Passage for review:
I'm one of those poor unfortunate souls whose eyes water, nose runs, and lungs wheeze every year between April and June. Happy Hour on patios, a joyous occasion for a child-free twentysomethings like myself, turn into evenings of sneezing in my beer and blowing my nose into those stupid flimsy cocktail napkins. All of the cutesy pictures I like to take at outdoor weddings--and yes, there are a lot of those lined up this season--are borderline ruined because my arms have freaky-looking hives all over them. Forget tornadoes--my puffy eyes and red nose is enough to send small children into hiding.

According to all the news outlets I've encountered, we're in for a particularly treacherous allergy season due to our long harsh winter. Funny, because last year I remember them saying that our allergy season would be worse than usual because of the remarkably mild winter we had. Anyways, News 9 has provided us with a few tips on how to cut your exposure to allergens for the next few weeks:

• Keep windows closed at night, and if possible use air conditioning which cleans, cools and dries the air.

• Try to stay indoors when the pollen and mold counts are high. If your symptoms are severe, wear a pollen mask if long periods of exposure are unavoidable. When you return indoors, take a shower, shampoo your hair and change your clothes.

• Avoid mowing or raking leaves which stirs up pollen and molds. Avoid hanging sheets or clothes outside to dry.

• Keep your windows closed when traveling by car.

Thank you, captain obvious. While I'm at it, I'll be sure not to dive into flower beds or dust my face with ragweed dander either.

My doctor had some silly excuse for why one can't have loratadine, singulair, and albuterol mainlined into my bloodstream with an IV, so I guess we're just stuck battling hay fever the regular ol' way. Here's a few tips and tricks I've rounded up. Check them out after the jump.

1. Don't buy a fluffy dog who spends his days rolling in dandelion patches.

Record excerpts:
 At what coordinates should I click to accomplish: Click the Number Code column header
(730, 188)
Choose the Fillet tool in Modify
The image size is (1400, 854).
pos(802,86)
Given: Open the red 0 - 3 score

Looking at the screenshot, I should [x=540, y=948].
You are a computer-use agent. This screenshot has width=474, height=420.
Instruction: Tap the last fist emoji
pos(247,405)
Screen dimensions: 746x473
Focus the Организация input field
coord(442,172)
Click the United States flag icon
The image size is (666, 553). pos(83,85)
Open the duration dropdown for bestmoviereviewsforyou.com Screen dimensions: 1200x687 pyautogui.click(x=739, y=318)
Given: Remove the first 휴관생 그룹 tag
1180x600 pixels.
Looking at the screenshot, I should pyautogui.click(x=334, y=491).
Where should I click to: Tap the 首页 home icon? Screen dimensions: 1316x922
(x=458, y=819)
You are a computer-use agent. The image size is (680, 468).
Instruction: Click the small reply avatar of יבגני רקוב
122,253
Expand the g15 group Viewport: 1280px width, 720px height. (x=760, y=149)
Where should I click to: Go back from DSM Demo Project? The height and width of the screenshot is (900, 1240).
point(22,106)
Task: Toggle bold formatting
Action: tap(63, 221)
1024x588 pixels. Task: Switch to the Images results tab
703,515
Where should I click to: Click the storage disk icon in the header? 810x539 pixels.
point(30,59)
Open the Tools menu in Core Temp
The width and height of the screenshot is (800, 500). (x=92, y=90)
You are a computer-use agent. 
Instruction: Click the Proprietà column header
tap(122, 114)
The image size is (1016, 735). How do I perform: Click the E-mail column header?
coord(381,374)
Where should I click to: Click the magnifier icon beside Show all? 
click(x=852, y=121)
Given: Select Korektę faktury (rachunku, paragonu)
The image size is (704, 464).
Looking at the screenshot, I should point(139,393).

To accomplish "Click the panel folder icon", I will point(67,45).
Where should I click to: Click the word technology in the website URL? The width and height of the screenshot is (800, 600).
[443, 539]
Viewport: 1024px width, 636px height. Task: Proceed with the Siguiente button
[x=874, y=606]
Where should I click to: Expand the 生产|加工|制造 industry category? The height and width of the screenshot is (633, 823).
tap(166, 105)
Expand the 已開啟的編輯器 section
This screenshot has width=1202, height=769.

Assignment: Pick up the piece on allergy season after its last sentence and keep writing it. Nothing in the records is needed here.

Exercise answer:
I learned this one the hard way.

2. Slip a shot of vodka into your Netipot.

I'm fairly certain this could kill you, but at least your nasal cavities would be clear.

3. Read about the Hobby Lobby Case.

We must maintain our religious freedom as a company by using our beliefs to deny certain healthcare benefits that we don't like to our employees. But on the positive side, the annoyance, agitation, or flat-out fury you feel while trying to understand where the hell they're coming from will take your mind off of  your stuffed-up nose and itchy eyes. In this same vein, try keeping up with Christina Fallin or reading education blogs about Janet Barresi.

4. Develop an interest in sappy harlequin romance novels.

Sure, people would think you're a real weirdo, but at least it'd explain your chronic watering eyes and drippy nose.

5. Start a new Netflix series.

Addictive television shows are the reason why I've voluntarily forgone dates, concerts, Thunder games, and booty calls. They're a great reason to not leave the house (or shower).

6. Embrace your new raspy voice.

Phoebe on FRIENDS did this once. I kinda enjoy the gravel in my voice this time of year--it makes me feel like a hot lesbian.

7. Take a bunch of Nyquil.

Sleeping for 2 months would solve allergy problems too, I think.